Detto e riletto questo, smettere di fumare per un vero tabagista è tra i peggiori inferni possibili: un rimpianto eterno che non sparisce mai, perché la voglia di fumare è per sempre, non c’è sincero ex fumatore che non l’ammetta, senza contare il dissesto fisiologico che ne consegue, dunque l’aumento di peso che non sempre si riassorbe, l’ansia, l’insonnia, il rincitrullimento, la difficoltà di concentrazione, irritabilità, la bramosia irrefrenabile, le spaventose depressioni, tutte cose che non spariscono in una settimana nè in due. Ci sono cose difficili da spiegare, ed è per questo che il libro di Allen Carr sta avendo tutto questo successo.
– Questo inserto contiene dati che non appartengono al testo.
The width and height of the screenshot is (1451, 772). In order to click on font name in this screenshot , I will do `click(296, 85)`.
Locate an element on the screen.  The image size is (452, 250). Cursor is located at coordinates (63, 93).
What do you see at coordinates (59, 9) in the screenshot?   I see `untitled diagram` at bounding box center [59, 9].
Molte cose semplicemente non si sanno, e neppure quel libro ne parla. Nel 1994, negli Stati Uniti, vennero alla luce dei documenti che dimostravano come il potere della nicotina di dare dipendenza fosse noto sin dagli anni Sessanta, cosa che le multinazionali avevano sempre negato. Invece non solo gli era noto, ma nel segreto del loro laboratori avevano trovato il modo di ampliare le dipendenze: aggiunsero dei composti per accelerare il rilascio della nicotina e ne aggiunsero altri per dilatare i bronchi agevolando l’aspirazione del fumo. La dipendenza da nicotina è più subdola di quanto non pensino soprattutto i non-fumatori, e la Food and Drug Administration ha rilevato dati impressionanti: quasi due terzi dei fumatori accendono la prima sigaretta entro mezz’ora dal risveglio, l’84 per cento di coloro che fumano 20 o più sigarette ha tentato vanamente di ridurne il numero, un fumatore che fa un serio tentativo di smettere ha meno del 5 per cento di probabilità di riuscirci, il 70 per cento dei fumatori sostiene di voler smettere completamente di fumare, e, ancora, e qui parrà incredibile, quasi la metà dei fumatori che si sono sottoposti a un intervento per cancro al polmone riprende a fumare, e nel 40 per cento dei casi tenta di ricominciare a farlo anche dopo l’asportazione della laringe. Tra coloro che appaiono fortemente determinati a smettere, e ricevono un’assistenza medica ottimale, la metà è in grado di smettere solo per una settimana, mentre a lungo termine la percentuale di fallimento è pari a più dell’80 per cento.
Un mese fa una rivista di ricercatori americani, Bmc genetics, roba seria, ha addirittura spiegato che per smettere di fumare occorre avere i geni giusti: ce ne sono almeno 221 che fanno la differenza tra chi riesce a buttare la sigaretta per sempre e chi no.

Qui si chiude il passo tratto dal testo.